Device: Gambro Prisma® Continuous Renal Replacement System
Date Posted: Initiated August, 2005
Manufacturer: Gambro Renal Products, Inc.
Recall Number: NA
Code Information: Model/Catalog Numbers: 018080100, 018080101, 018080001D. All serial numbers
Reason for Recall: Critically ill patients receiving continuous renal replacement therapy may suffer excessive fluid loss if caregivers override the device’s “Incorrect Weight Change Detected” alarm. These alarms alert caregivers to a potential fluid imbalance in the patient. If the cause of the alarm is not addressed, an excessive amount of fluid can be removed from or administered to the patient.
Device: Gambro Prisma M100 preset
Date Posted: April 05, 2006
Manufacturer: Gambro Renal Products, Inc.
Recall Number: Z-0705-06
Code Information: Lot numbers 04K2692P, 05A0754P, 05D1571, 05F0763A, 05F0865, 05F0966, 05F1573G, 05F1574, 05F1675G, 05F2387G, 05F3098G, 05G0556G, 05G0760G, 05G1366G
Reason for Recall: After dialysis machine is disconnected from the patient, blood leakage may occur while unloading the tubing sets from the machine.
Device: Gambro Prismaflex Hemodialysis Machine
Date Posted: October 12, 2006
Manufacturer: Gambro Renal Products, Inc.
Recall Number: Z-0032-2007
Code Information: Catalogue Number 6023014700 Serial numbers: PA0101 to PA0681
Reason for Recall: A potential risk of infusing air or infusion fluid to the patient during dialysis. Also, a possibility of an incorrect scale reading of the amount of patient fluid removal.
Device: Fisher & Paykel IW930 CosyCot Infant Radiant Warmer (with integrat¬ed bed) fitted with 9001W005J Elevator Module
Date Posted: January 11, 2007
Manufacturer: Fisher & Paykel Healthcare Ltd.
Recall Number: Z-0485-2007
Code Information: Various lot numbers
Reason for Recall: This firm has received Product Complaint Reports concerning bending of the pivot plate.
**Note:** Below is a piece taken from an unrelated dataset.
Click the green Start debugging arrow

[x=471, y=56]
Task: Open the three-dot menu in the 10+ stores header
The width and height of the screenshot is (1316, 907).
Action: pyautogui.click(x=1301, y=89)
The elevator base of the CosyCot Infant Warmer incorporates a pivot plate which forms part of the mechanism allowing the CosyCot to raise and lower in height. A bent pivot plate generally results in the Warmer being unable to elevate properly. Other component failures may result.
Device: Venoscope Neonatal Transilluminator
Date Posted: October 28, 2006
Manufacturer: Venoscope LLC
Recall Number: Z-0116-2007
Code Information: Model NT01
Reason for Recall: Excessive heating due to incorrect wire assembly process.
Device: Hospira brand Plum A+I.V. Infusion Pump
Date Posted: January 12, 2006
Manufacturer: Hospira Inc
Recall Number: Z-0389-06
Code Information: Various serial numbers
Reason for Recall: The pump may shut-off prematurely during battery operation without providing adequate response time when ‘E320’ service warning message appears.
Device: Maquet Ventilator System SERVO-I V3.1 PC1777
Date Posted: February 9, 2007
Manufacturer: Maquet Inc.
Recall Number: Z-0372-2007
Code Information: Article # 64-87-800 Serial # 02400-03300
Reason for Recall: Reported failures of the SERVO-I ventilators user interface system causing technical errors and increased fault frequencies. Switches may be activated unintentionally, or a function not activate when the switch is selected. Direct access knobs may not function or change the parameter in the wrong direction compared to how they are turned.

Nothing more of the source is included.